RATS starting with 1225 ends in a periodic sequence: [11999, 11119, 1223, 4444, 8888, 16777, 34589, 112333, 444455, 889999, 1788899, 1177777, 4558889, 13444447, 77888888, 156667777, 233444489, 1112278888]"

or

RATS starting with 1 did not show a periodic sequence after 150 terms.

5. Text circles

Write a program circle.py that takes one command line argument, r, and then prints 40 lines of text, each containing 80 characters. The output should make a picture of a circle, using characters as pixels. When r=20 the circle should be slightly too big to fit in the block of text, and when r=1 it should be nearly too small to have any empty space inside.

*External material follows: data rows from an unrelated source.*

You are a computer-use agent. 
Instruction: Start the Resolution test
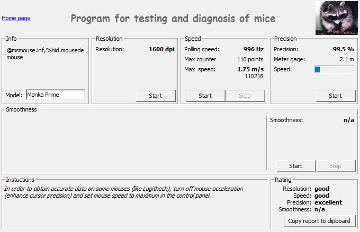pyautogui.click(x=156, y=96)
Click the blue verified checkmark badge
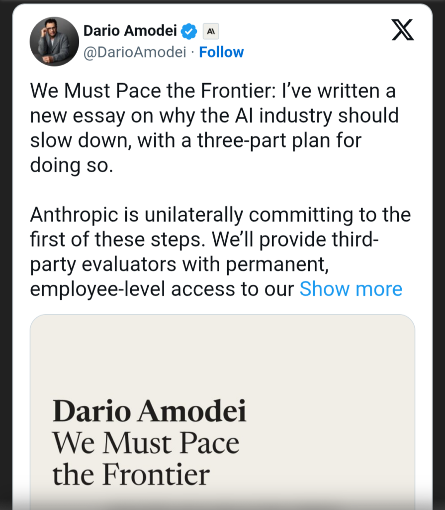445x510 pixels. pyautogui.click(x=189, y=31)
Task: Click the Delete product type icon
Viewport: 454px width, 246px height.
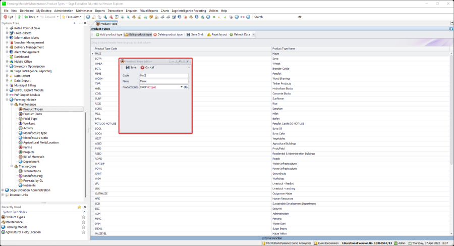Action: click(155, 34)
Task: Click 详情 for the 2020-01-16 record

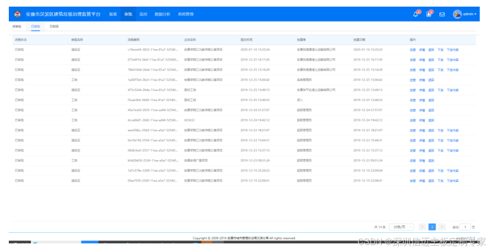Action: [x=422, y=50]
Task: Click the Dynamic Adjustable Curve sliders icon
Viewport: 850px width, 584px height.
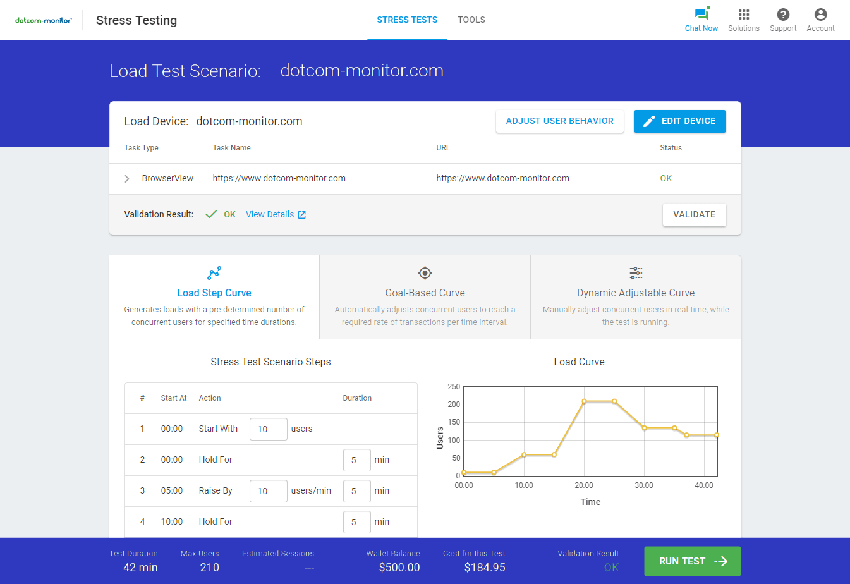Action: [x=635, y=273]
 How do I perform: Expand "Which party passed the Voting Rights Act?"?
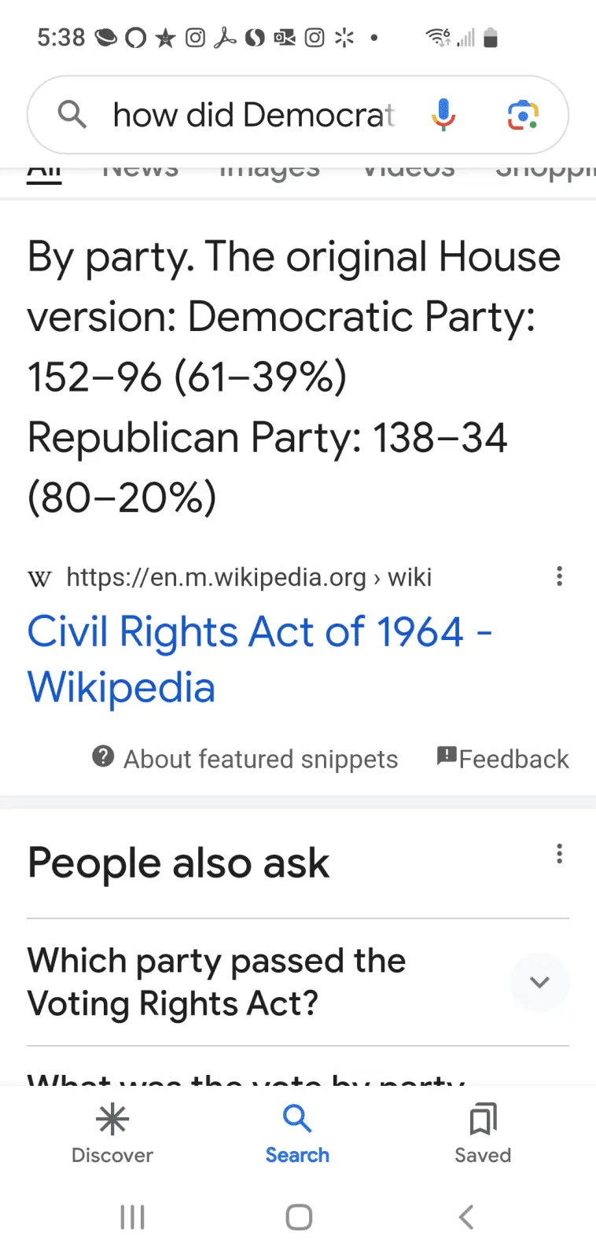pos(539,982)
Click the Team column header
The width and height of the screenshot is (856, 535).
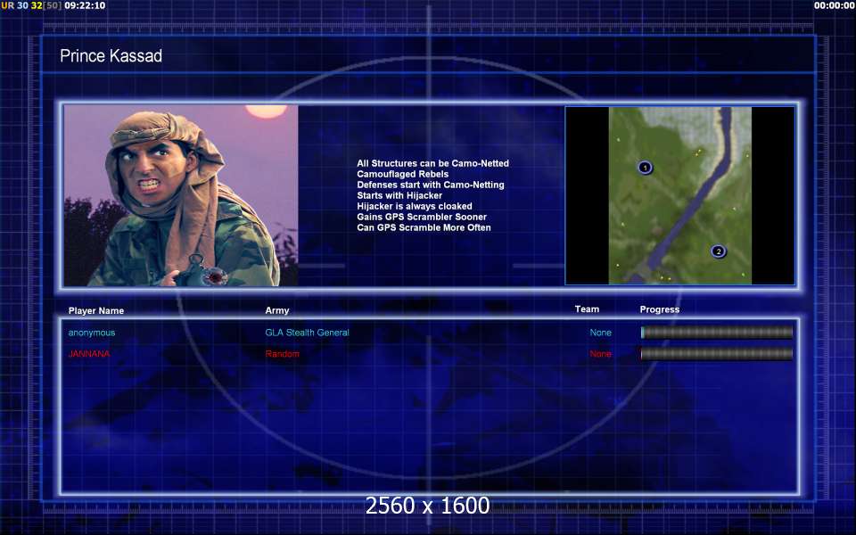[x=587, y=309]
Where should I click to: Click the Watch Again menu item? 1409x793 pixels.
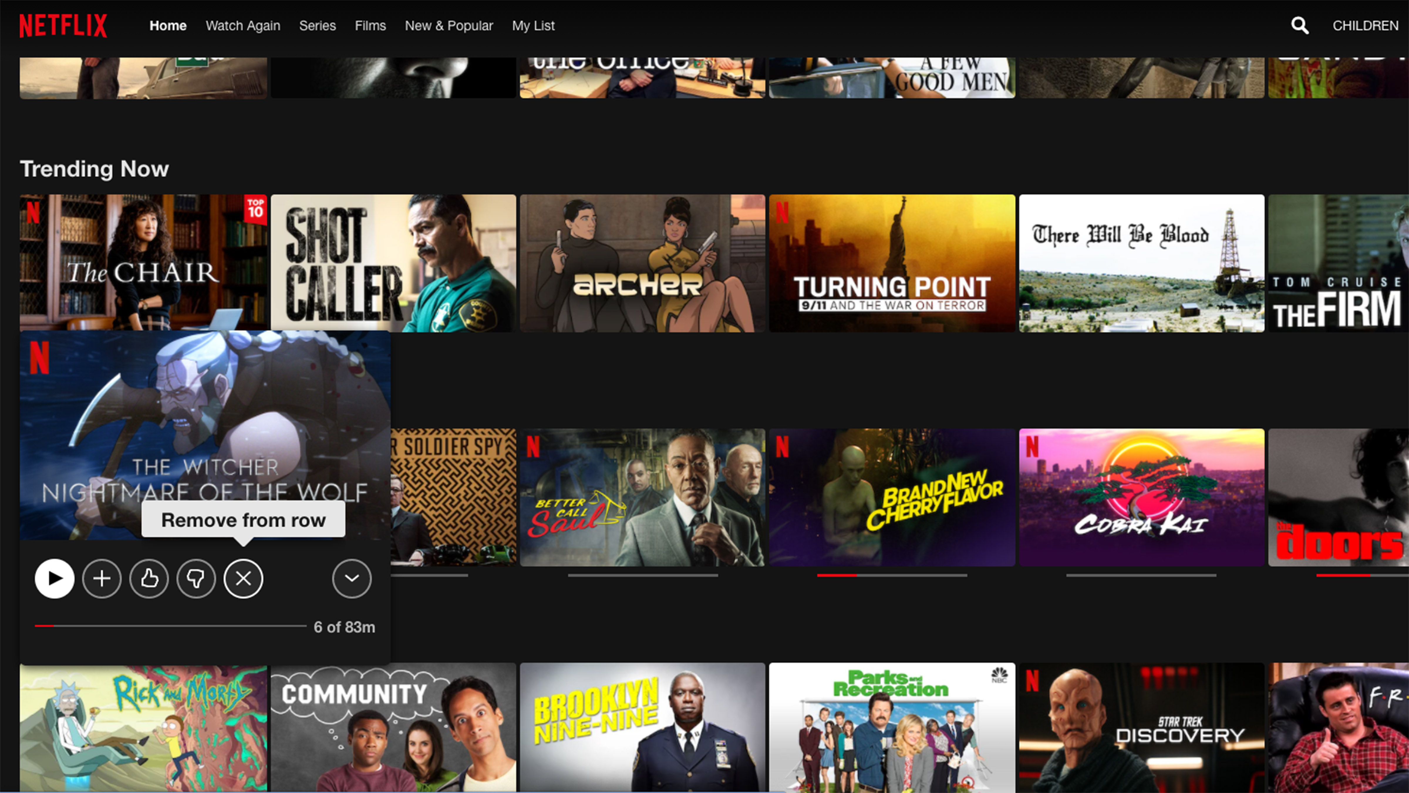[x=243, y=25]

For example, here is possible output for r=5:
















                                   @@@@@@@@@@@                                  
                                 @@@@       @@@@                                
                               @@@             @@@                              
                              @@@               @@@                             
                             @@@                 @@@                            
                             @@@                 @@@                            
                             @@@                 @@@                            
                              @@@               @@@                             
                               @@@             @@@                              
                                 @@@@       @@@@                                
                                   @@@@@@@@@@@

And here is possible output for r=15:






                                @@@@@@@@@@@@@@@@@                               
                           @@@@@@@             @@@@@@@                          
                       @@@@@                         @@@@@                      
                     @@@@                               @@@@                    
                  @@@@                                     @@@@                 
                 @@@                                         @@@                
               @@@                                             @@@              
              @@@                                               @@@             
             @@                                                   @@            
            @@                                                     @@           
           @@                                                       @@          
          @@@                                                       @@@         
          @@                                                         @@         
          @@                                                         @@         
         @@@                                                         @@@        
         @@@                                                         @@@        
         @@@                                                         @@@        
          @@                                                         @@         
          @@                                                         @@         
          @@@                                                       @@@         
           @@                                                       @@          
            @@                                                     @@           
             @@                                                   @@            
              @@@                                               @@@             
               @@@                                             @@@              
                 @@@                                         @@@                
                  @@@@                                     @@@@                 
                     @@@@                               @@@@                    
                       @@@@@                         @@@@@                      
                           @@@@@@@             @@@@@@@                          
                                @@@@@@@@@@@@@@@@@

This exercise is deliberately a little vague about how to go about this, but here is a hint: Each character you print corresponds to a certain point (x,y) in the plane, with character 40 on line 20 corresponding to (20,20). Calculating those coordinates inside of the main loop will be useful. Then, how would you decide whether to print a " " or a "@"?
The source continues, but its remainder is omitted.